Even though the revival has picked up the pace, the pace at which improvement is happening is still uneven across various sectors of the economy. The report also mentioned the increasing cost pressures in various segments. As per the Purchasing Managers’ Index (PMIs), input cost pressures increased across services and manufacturing in October, with cost-related issues becoming more adverse in manufacturing. The number of services firms that shoot up their selling prices increased in October.

In October, consumer prices also increased; the food price index rose for the third subsequent month, scoring its highest level after July 2011. The primary reason is increasing cereal and vegetable oil prices.

Despite a bit of moderation, the inflation of edible oils stood elevated.

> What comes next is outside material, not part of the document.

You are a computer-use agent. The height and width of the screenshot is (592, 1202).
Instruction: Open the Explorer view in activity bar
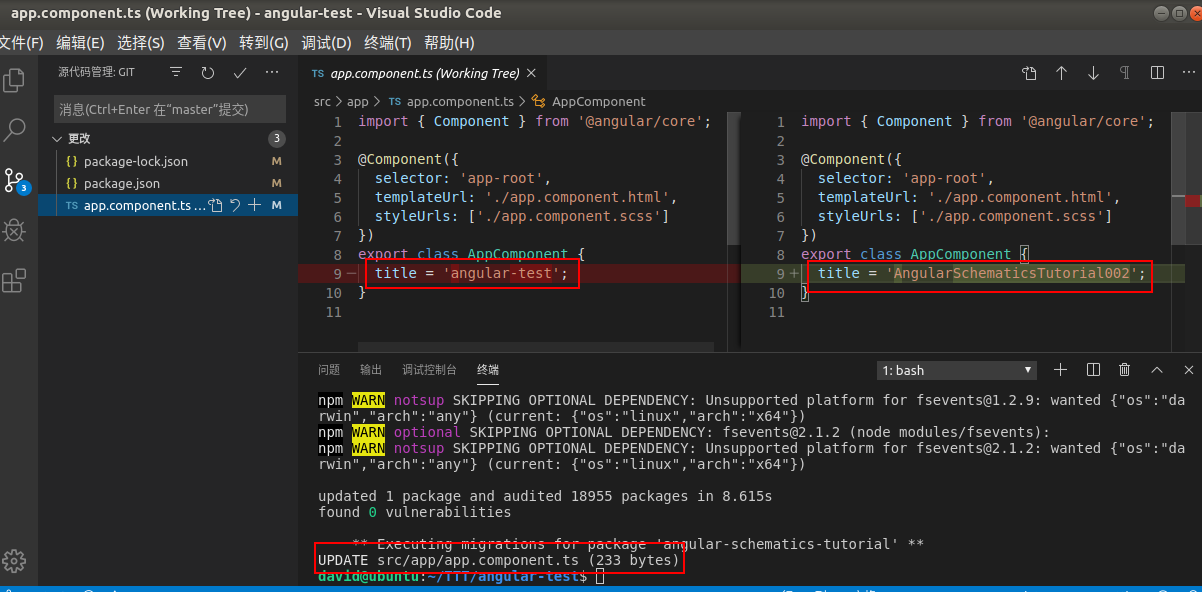(x=15, y=80)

Amongst vegetables, prices of onions and tomatoes have sharply increased in November. The tomato prices have been soaring high when compared to the prices a year ago.

An increase in demand has also exhibited strength, with record-breaking imports of electronic products for the second subsequent month in October. The increasing demand was also driven by the mega sales events carried out by significant e-commerce firms during the festival period. 

Due to the government’s secure revenue position, it has been able to incur higher expenditure as per the report. Capital and revenue expenses increased by about 38.3% and 6.3% during 2020-21, respectively. The increase in capital expenditure was primarily led by the Ministry of Road Transport and Highways, which consumed about 68.2% of its anticipated capital expenditure concerning FY22.